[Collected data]
══════════
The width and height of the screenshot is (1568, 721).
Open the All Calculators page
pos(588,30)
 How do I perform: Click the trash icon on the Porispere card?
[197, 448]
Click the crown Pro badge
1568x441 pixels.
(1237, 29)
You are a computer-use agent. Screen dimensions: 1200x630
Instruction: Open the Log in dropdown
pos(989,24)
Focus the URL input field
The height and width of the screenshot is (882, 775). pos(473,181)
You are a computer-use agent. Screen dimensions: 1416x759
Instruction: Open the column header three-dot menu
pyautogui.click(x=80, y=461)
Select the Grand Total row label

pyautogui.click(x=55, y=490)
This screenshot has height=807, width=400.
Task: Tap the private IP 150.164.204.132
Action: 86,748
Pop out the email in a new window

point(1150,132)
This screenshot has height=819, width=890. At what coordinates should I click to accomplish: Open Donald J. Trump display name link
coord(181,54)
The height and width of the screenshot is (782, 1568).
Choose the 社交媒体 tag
══════════
The lines above need to be restated word for word, all of them.

The width and height of the screenshot is (1568, 721).
Open the All Calculators page
pos(588,30)
 How do I perform: Click the trash icon on the Porispere card?
[197, 448]
Click the crown Pro badge
1568x441 pixels.
(1237, 29)
You are a computer-use agent. Screen dimensions: 1200x630
Instruction: Open the Log in dropdown
pos(989,24)
Focus the URL input field
The height and width of the screenshot is (882, 775). pos(473,181)
You are a computer-use agent. Screen dimensions: 1416x759
Instruction: Open the column header three-dot menu
pyautogui.click(x=80, y=461)
Select the Grand Total row label

pyautogui.click(x=55, y=490)
This screenshot has height=807, width=400.
Task: Tap the private IP 150.164.204.132
Action: 86,748
Pop out the email in a new window

point(1150,132)
This screenshot has height=819, width=890. At what coordinates should I click to accomplish: Open Donald J. Trump display name link
coord(181,54)
The height and width of the screenshot is (782, 1568).
Choose the 社交媒体 tag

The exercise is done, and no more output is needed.